Nat emailed me this morning with a message that this “social software” term I have been advocating for use with the Hula announcement appears to have some grab.
Social software is a broad term used to describe Internet-based software that facilitates group interaction. Social software connects people together intellectually and makes it possible to share and evolve ideas. Social software is not bound just by what features the tool provides, but also by social conventions and etiquette on how to use it appropriately. Such software includes email, Usenet, IRC, instant messaging, blogs, wikis, NNTP, folksonomy, and virtual online communities.
In fact, I used that definition to state a case to Bryan Cardoza (my peer on the product management side) and Nat in some of our early meetings. After using the Wikipedia definition to convince them that “social software” was the right term for our vision of Hula, I told them that I had in fact re-written the Wikipedia definition the night before. (It’s all in the name of complete, albeit ex post facto, intellectual honesty.)
Looking smart for lifting someone else’s term is always fun.

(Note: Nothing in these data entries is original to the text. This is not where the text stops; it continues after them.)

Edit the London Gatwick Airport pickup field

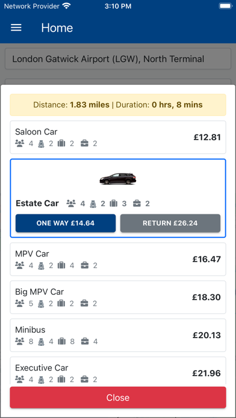click(118, 59)
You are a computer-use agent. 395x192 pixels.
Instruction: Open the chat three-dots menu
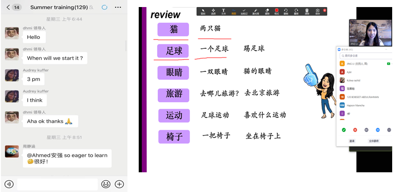(x=118, y=8)
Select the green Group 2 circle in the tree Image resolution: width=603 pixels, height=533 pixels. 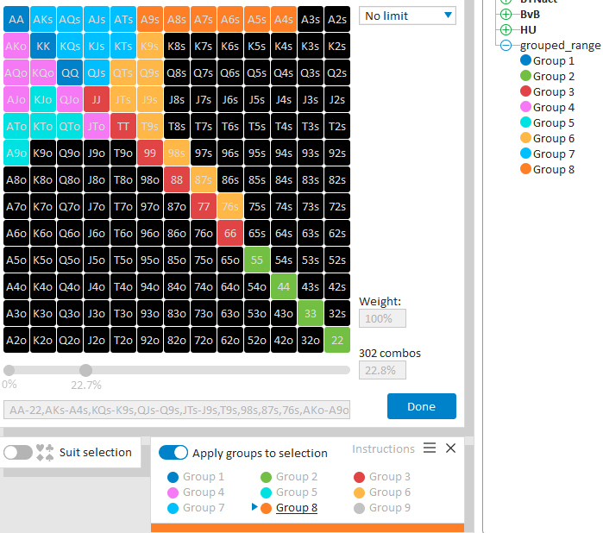(x=525, y=76)

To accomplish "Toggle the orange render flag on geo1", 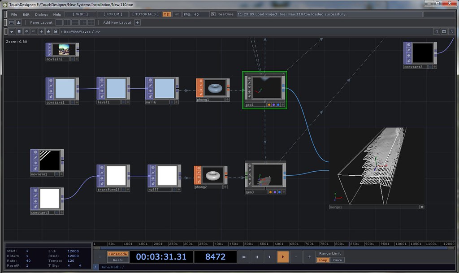I will (x=269, y=105).
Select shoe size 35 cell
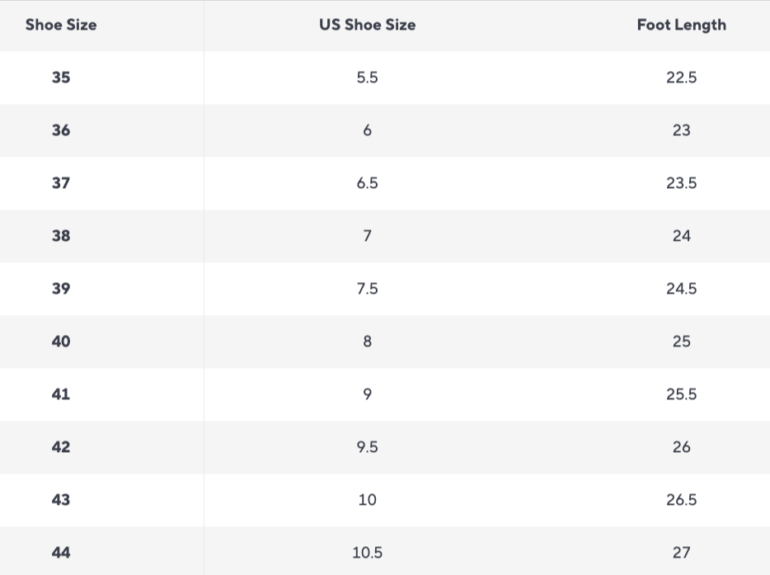 (61, 78)
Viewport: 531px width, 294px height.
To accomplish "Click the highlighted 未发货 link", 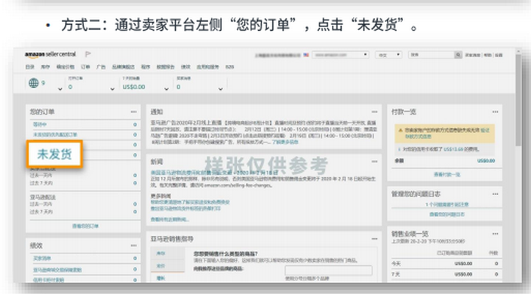I will pos(54,155).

Giving appropriate credit where due, I picked up the term from Christopher Allen’s blog called Life With Alacrity, in which had an entry called “Tracing the Evolution of Social Software.”
Finally, for some in-depth insight into the early thinking behind Hula complete with strong language rarely seen in my blog and an allusion to Coleridge’s Ancient Mariner, I recommend you read this blog entry from Nat’s pre-Hula confidant Jamie Zawinski. That is in fact what Nat sent me in his email, stating that perhaps I actually do know what I’m talking about, Wikipedia aside.